A team of astrophysicists, led by scholars from the Institute for Advanced Study, has developed an innovative technique to search for black hole light echoes. Their novel method, which will make it easier for the mass and the spin of black holes to be measured, represents a major step forward, since it operates independently of many of the other ways in which scientists have probed these parameters in the past.
The research, published today in The Astrophysical Journal Letters, introduces a method that could provide direct evidence of photons circling black holes due to an effect known as “gravitational lensing.”
Gravitational lensing occurs when light passes near a black hole and its path is bent by the black hole’s strong gravitational field. The effect allows the light to take multiple paths from a source to an observer on Earth: some light rays might follow a direct route while others could loop around the black hole once—or multiple times—before reaching us. This means that light from the same source can arrive at different times, resulting in an “echo.”

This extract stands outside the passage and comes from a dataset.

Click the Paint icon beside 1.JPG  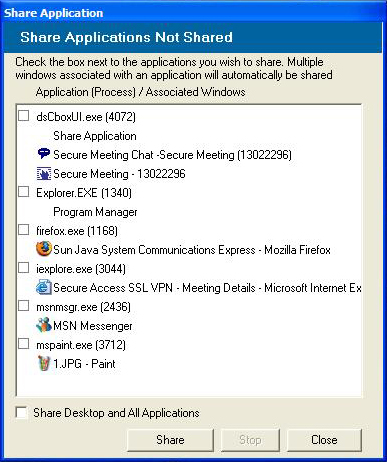click(44, 363)

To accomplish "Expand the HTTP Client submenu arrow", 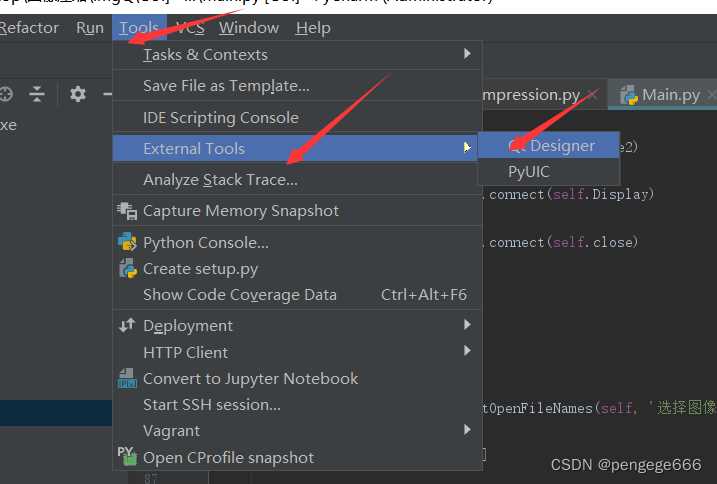I will [x=467, y=351].
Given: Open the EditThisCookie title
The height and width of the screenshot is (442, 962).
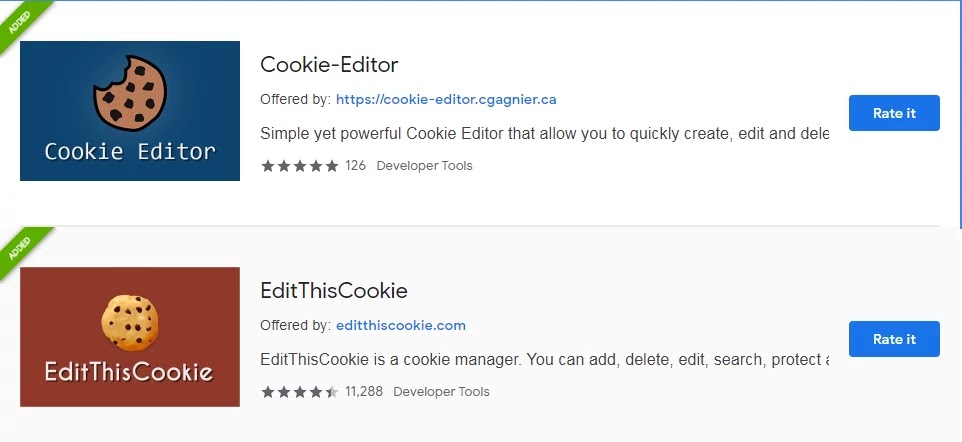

“That light circles around black holes, causing echoes, has been theorized for years, but such echoes have not yet been measured,” says the study's lead author, George N. Wong , Frank and Peggy Taplin Member in the Institute’s School of Natural Sciences and Associate Research Scholar at the Princeton Gravity Initiative at Princeton University. “Our method offers a blueprint for making these measurements, which could potentially revolutionize our understanding of black hole physics.”